**Texte:**
^^^^^^^^
Discours du Président du Crif lors de la plénière de clôture de la 13ème Convention nationale du Crif

Retrouvez le discours du Président du Crif, prononcé à l'occasion de la plénière de clôture de la 13ème Convention nationale du Crif sur le thème, « Après le 7 octobre - Comment défendre nos démocraties ? ».
 

Crédits photos : ©Alain Azria

 

 

Monsieur le ministre de l’Intérieur, cher Gérald Darmanin,

Bienvenue à la Convention nationale du Crif. Je vous remercie de votre présence à nos côtés, aujourd’hui, mais surtout au-delà, de votre action au cours de ces six dernières semaines, si éprouvantes et si décisives.

Madame la Présidente du Conseil régional d’Ile-de-France, chère Valérie Pécresse, dont la fidélité nous accompagne dans les jours heureux comme dans les jours difficiles,

Mesdames et messieurs les élus, les dirigeants associatifs,

Mais surtout, chers amis,

 

Nous avons été aujourd’hui près de 2 000 à participer aux débats de la Convention du Crif, dans une atmosphère chargée de l’émotion et de la gravité des moments historiques.
^^^^^^^^
**Consigne:** Reproduisez le texte ci-dessus en entier, sans rien y modifier. Les items qui suivent n'interviennent d'aucune façon dans cet exercice.
^^^^^^^^
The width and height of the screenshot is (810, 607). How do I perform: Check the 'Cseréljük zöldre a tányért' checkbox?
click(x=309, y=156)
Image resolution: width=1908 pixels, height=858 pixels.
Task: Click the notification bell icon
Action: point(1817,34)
^^^^^^^^
**Corrigé:**
Discours du Président du Crif lors de la plénière de clôture de la 13ème Convention nationale du Crif

Retrouvez le discours du Président du Crif, prononcé à l'occasion de la plénière de clôture de la 13ème Convention nationale du Crif sur le thème, « Après le 7 octobre - Comment défendre nos démocraties ? ».
 

Crédits photos : ©Alain Azria

 

 

Monsieur le ministre de l’Intérieur, cher Gérald Darmanin,

Bienvenue à la Convention nationale du Crif. Je vous remercie de votre présence à nos côtés, aujourd’hui, mais surtout au-delà, de votre action au cours de ces six dernières semaines, si éprouvantes et si décisives.

Madame la Présidente du Conseil régional d’Ile-de-France, chère Valérie Pécresse, dont la fidélité nous accompagne dans les jours heureux comme dans les jours difficiles,

Mesdames et messieurs les élus, les dirigeants associatifs,

Mais surtout, chers amis,

 

Nous avons été aujourd’hui près de 2 000 à participer aux débats de la Convention du Crif, dans une atmosphère chargée de l’émotion et de la gravité des moments historiques.